How to Select a Basket Strainer
The first consideration when selecting a basket strainer
is the amount of free open area. This is the ratio of the open area through the strainer basket to the cross sectional area of the pipe. A well-designed basket strainer should have an open area ratio of at least 4 to 1. Anything less may cause excessive pressure drop. The area is calculated with a clean basket – and as the basket begins to clog, the ratio will drop. Unless there is a wide safety margin, the area through the basket may quickly become smaller than the pipe area. This will reduce flow through the strainer and necessitate very frequent cleaning. A small open area ratio also means the holding capacity of the basket is small (an important consideration if there is a lot of solid material to be removed.)
Second, is ease of basket removal. Since a basket strainer
is used where cleaning may occur often, it stands to reason that the basket should be able to be removed and replaced as simply as possible. Simplex and Duplex strainers feature hand removable, threaded covers which can be quickly loosened or tightened by hand without the use of tools.
Another item to look for in selecting a strainer is compactness of design. Is the strainer unnecessarily bulky or tall? In many industrial areas, space is at a premium and the less room a strainer takes the better.
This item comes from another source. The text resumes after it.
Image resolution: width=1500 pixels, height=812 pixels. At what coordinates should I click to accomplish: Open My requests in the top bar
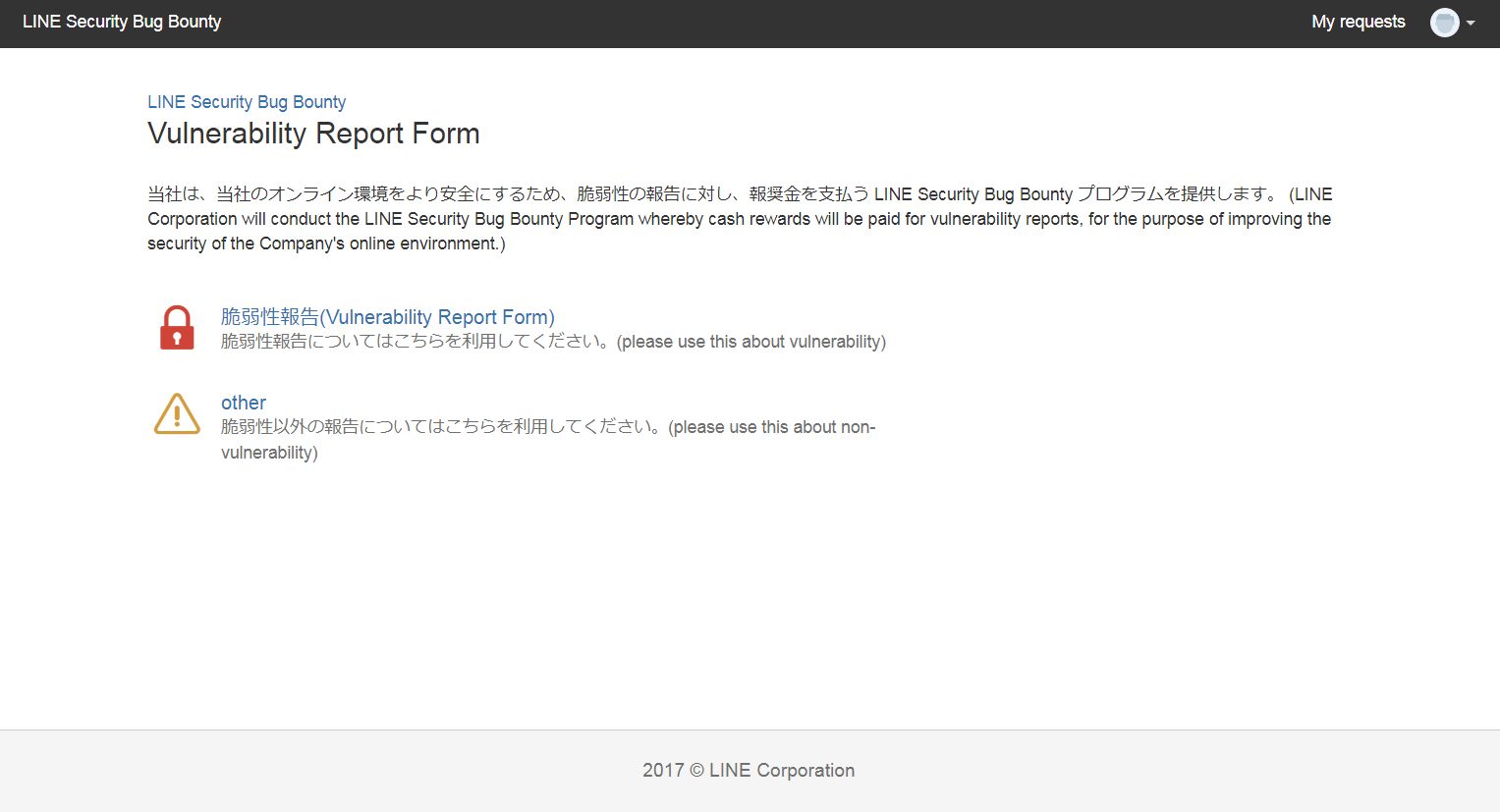[1358, 22]
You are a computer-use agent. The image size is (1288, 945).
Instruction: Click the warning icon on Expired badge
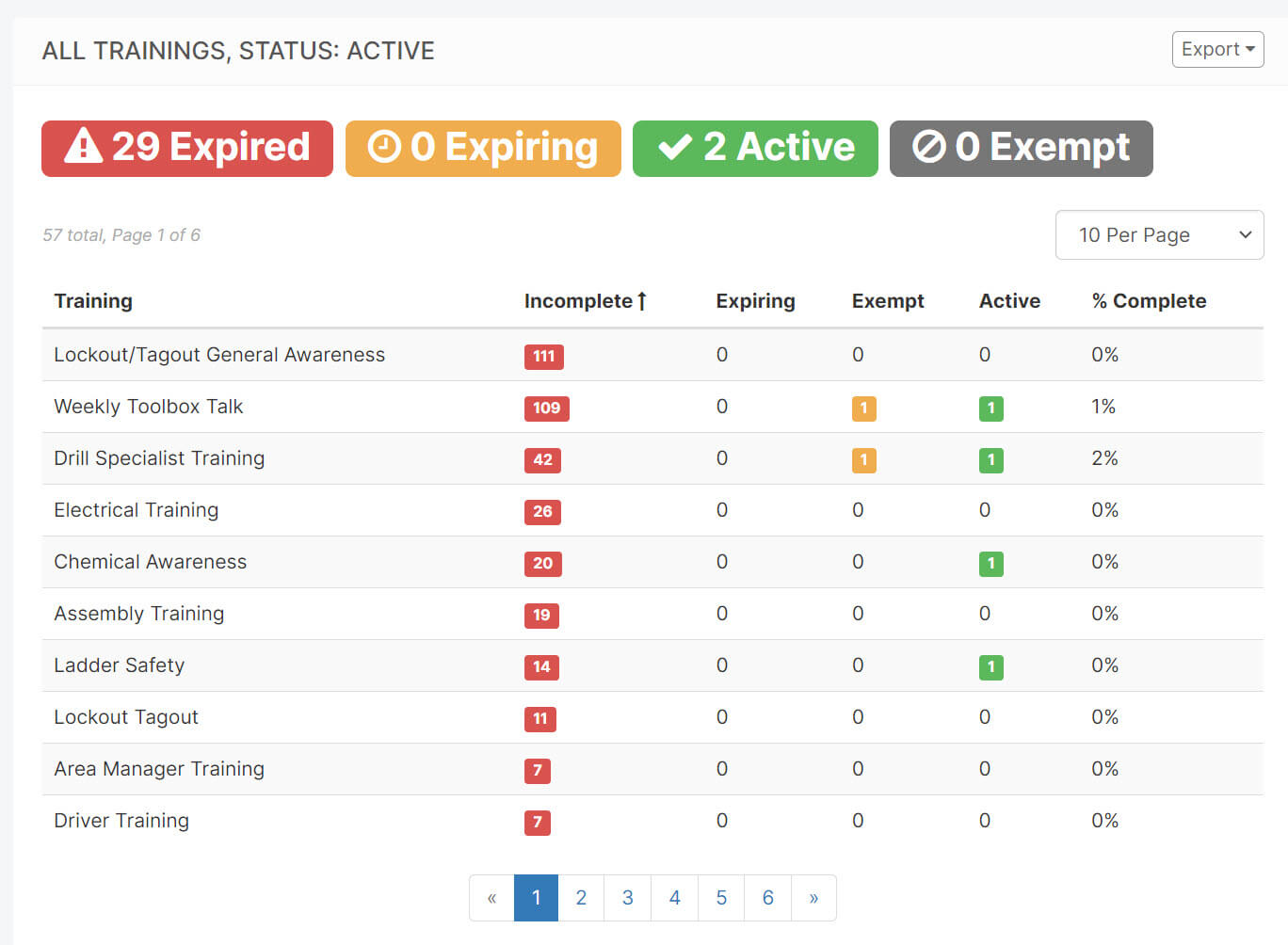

Lastly, a wide variety of basket perforation sizes should be available. This is necessary to cope with the great range of particle sizes which the strainer may be called upon to remove.
Selection and Sizing
Selecting the proper size basket strainer for a particular application is extremely important for optimum performance of the strainer. Factors such as viscosity, specific gravity, and mesh lining size all influence pressure drop of flow through the strainer. As a general rule of thumb, a pressure of greater than 2 PSI through a clean strainer usually indicates the strainer selected is too small for the intended application.
In some cases, the strainer size may not always be the same size as the pipe diameter. For example, the pressure drop of highly viscous liquids passing through a mesh basket can cut flow considerably making it necessary to use a strainer several times larger than pipeline to ensure adequate flow. Likewise, if an unusually large amount of material needs to be taken out of the process flows, a larger strainer or multiple strainer should be specified. By using two strainers in series, the first with large openings designed to catch larger particles and the second with a fine mesh lining to trap smaller material, the load is spread over two strainers and time between maintenance for cleaning is also extended.
Proper Basket Selection
The question of which perforation or mesh lining size to use comes up regularly. Here again, the basic rule is to use the coarsest size which will strain out the product to be removed. Using a finer mesh than needed will only result in premature clogging. When in doubt about which of two basket screens to use, it is best to choose the larger. As a rule of thumb, size the baskets for one half the particle size to be removed.